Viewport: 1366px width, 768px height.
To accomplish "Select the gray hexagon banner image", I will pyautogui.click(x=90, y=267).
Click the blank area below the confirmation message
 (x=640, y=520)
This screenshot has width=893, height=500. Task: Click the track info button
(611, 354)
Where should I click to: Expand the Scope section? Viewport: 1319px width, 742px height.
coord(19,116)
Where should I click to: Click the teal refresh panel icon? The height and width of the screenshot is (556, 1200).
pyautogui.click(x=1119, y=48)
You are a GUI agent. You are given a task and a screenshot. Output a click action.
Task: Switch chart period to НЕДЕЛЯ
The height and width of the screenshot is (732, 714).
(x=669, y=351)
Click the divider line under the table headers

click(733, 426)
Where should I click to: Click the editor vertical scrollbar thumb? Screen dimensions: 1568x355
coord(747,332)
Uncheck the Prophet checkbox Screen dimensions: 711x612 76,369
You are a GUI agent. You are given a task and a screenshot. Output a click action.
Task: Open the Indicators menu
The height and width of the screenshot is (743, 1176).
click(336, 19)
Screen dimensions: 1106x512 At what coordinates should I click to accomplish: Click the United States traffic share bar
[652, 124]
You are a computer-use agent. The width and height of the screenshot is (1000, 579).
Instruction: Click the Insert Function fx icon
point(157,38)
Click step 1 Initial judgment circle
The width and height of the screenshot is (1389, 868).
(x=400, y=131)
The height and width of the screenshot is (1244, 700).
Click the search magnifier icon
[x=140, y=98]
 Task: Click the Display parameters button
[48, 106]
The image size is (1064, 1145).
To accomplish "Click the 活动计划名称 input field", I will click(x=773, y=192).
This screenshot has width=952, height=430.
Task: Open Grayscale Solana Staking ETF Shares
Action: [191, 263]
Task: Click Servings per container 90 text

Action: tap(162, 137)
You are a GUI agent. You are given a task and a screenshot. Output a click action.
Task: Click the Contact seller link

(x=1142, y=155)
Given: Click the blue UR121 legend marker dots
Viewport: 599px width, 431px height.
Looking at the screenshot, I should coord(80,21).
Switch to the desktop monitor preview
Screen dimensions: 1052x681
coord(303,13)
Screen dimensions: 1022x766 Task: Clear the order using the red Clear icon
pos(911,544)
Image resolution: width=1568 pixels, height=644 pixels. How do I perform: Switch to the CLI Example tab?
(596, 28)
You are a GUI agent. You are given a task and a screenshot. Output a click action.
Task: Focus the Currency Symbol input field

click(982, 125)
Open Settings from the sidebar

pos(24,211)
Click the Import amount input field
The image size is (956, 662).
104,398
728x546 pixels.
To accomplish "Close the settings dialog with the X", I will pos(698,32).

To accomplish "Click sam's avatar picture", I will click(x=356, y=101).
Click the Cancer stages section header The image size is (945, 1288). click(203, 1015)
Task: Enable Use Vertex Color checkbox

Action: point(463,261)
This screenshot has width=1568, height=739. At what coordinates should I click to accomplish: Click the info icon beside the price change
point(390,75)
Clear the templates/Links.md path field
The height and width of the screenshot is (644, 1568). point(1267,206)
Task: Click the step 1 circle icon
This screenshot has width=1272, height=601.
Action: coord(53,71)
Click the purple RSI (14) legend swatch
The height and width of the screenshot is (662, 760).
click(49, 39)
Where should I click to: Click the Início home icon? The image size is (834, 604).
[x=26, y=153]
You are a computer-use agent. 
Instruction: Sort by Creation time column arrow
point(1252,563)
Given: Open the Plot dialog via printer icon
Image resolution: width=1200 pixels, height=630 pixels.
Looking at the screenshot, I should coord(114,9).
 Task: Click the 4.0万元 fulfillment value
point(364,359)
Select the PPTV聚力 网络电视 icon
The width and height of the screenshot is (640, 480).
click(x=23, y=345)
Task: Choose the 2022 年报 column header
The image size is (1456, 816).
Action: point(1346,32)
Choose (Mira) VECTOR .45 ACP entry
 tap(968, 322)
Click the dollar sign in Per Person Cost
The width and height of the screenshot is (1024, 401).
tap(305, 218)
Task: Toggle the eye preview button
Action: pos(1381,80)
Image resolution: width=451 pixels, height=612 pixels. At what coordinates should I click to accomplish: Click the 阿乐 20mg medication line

.....

Whenever a line in the material contains the word "computer", copy that line.

Exercise result >>
You are a computer-use agent. The width and height of the screenshot is (1000, 579).
You are a computer-use agent. 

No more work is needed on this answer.